Wild strawberry, Fragaria vesca

Wild strawberry thrives in open habitats that get plenty of sunlight. In the past, naturally grazed lands and slash-and-burn agriculture provided wild strawberries with plenty of hospitable habitats. Unfortunately, as their habitats became increasingly scarce wild strawberries became more and more of a rarity.

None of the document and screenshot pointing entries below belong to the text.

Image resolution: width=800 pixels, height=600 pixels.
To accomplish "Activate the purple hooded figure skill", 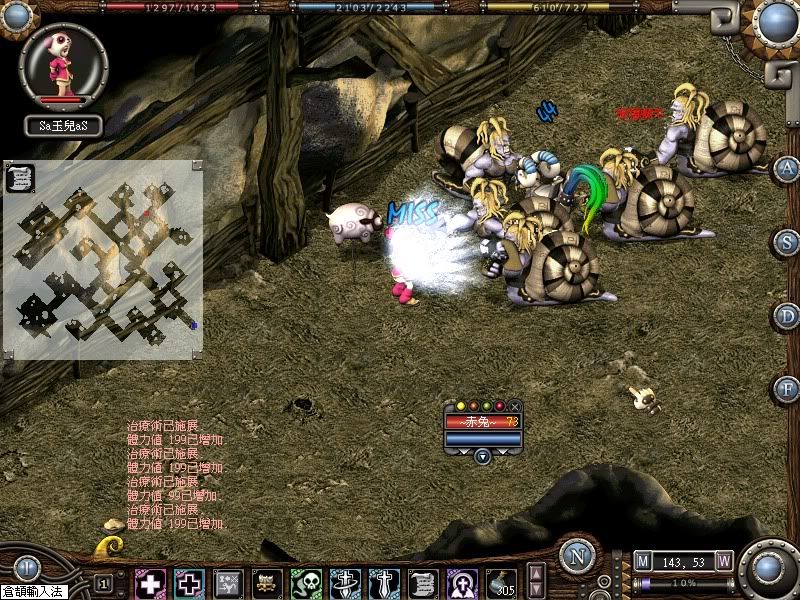I will (x=461, y=583).
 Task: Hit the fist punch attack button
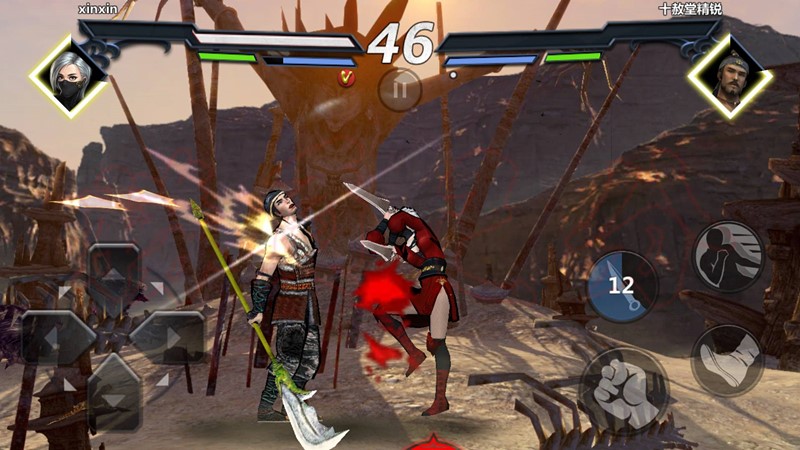point(624,388)
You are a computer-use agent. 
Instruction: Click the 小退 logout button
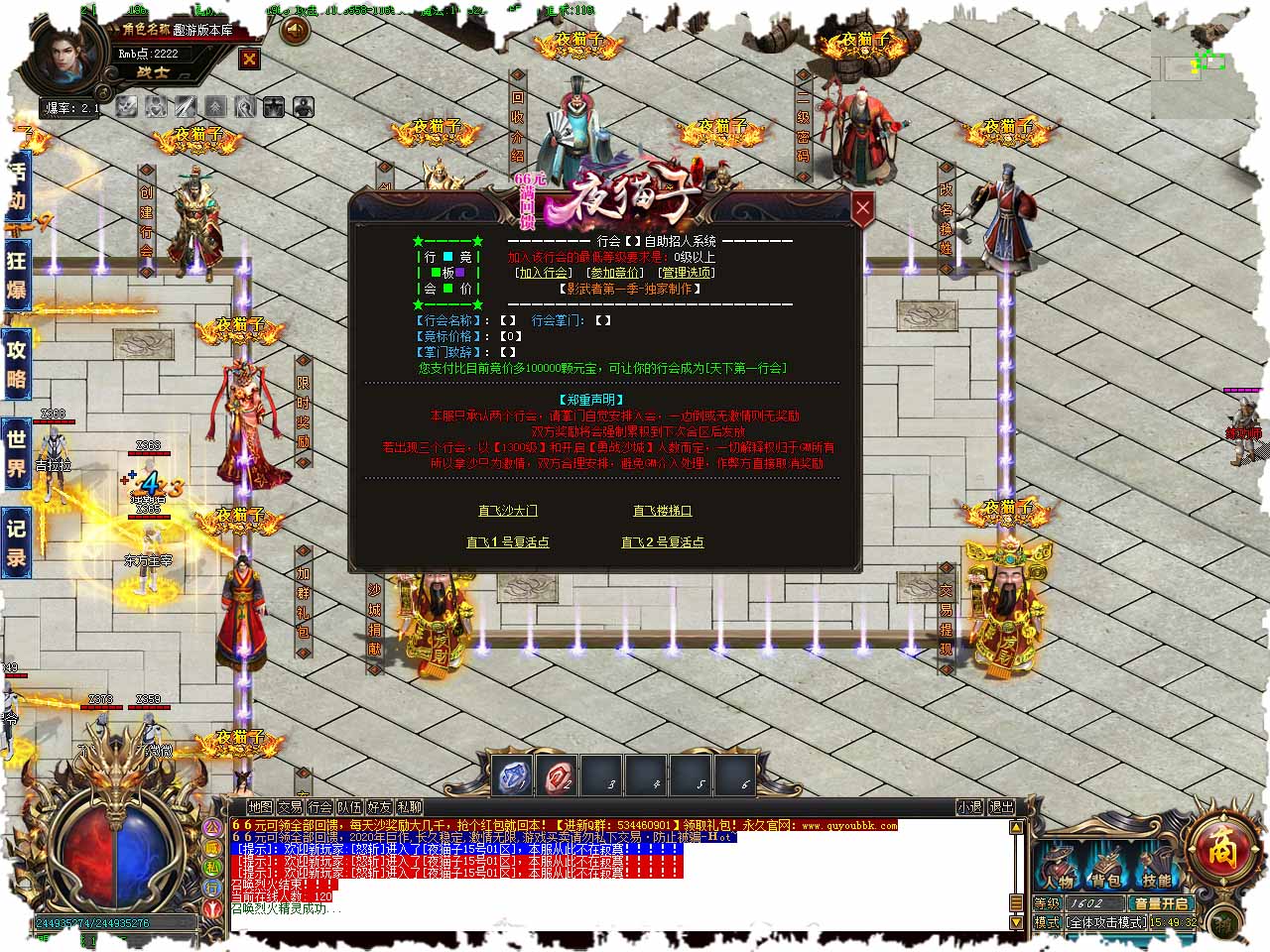point(969,807)
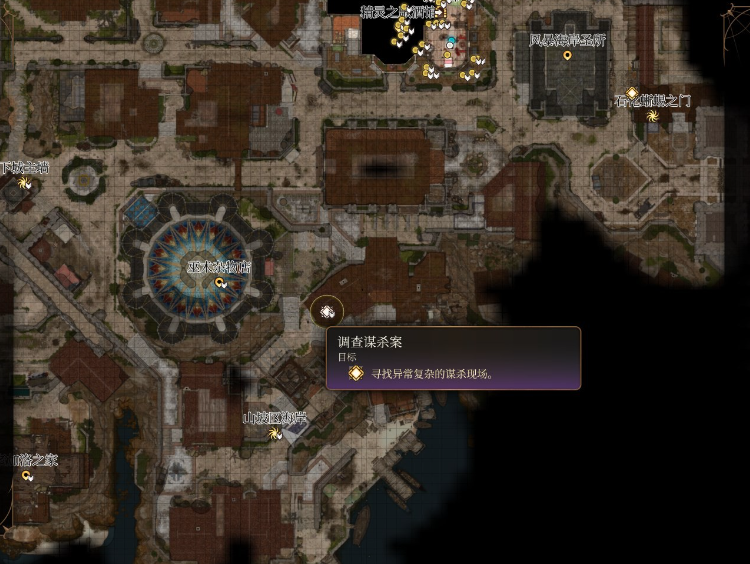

Both the berries and leaves of wild strawberries are edible. The intense and exquisite taste of wild strawberries should be familiar to many, and make it the noblest of all the natural berries. Wild strawberries are best used fresh, because heating makes them bitter. In early summer, the young leaves can be used in tea or added to salads.

Something to try

Make a rough purée of the wild strawberries and drizzle a small amount of honey over them. This makes a great accompaniment to cheeses, for example, or with smoked salmon. For another savoury treat, add some finely chopped red onion and melon chunks to the purée.

Gathering the plants

Wild strawberry is the first of the wild berries to ripen, and is at its very best when picked in mid-July. The leaves should be picked in the early summer, because by late summer they have often been damaged by insects.

Other interesting facts

In the 19th and 20th centuries, wild strawberries were economically important to Finland. They were widely sold in markets, and had many culinary uses.


For small children in particular, eating wild strawberries can cause an allergic rash or fever.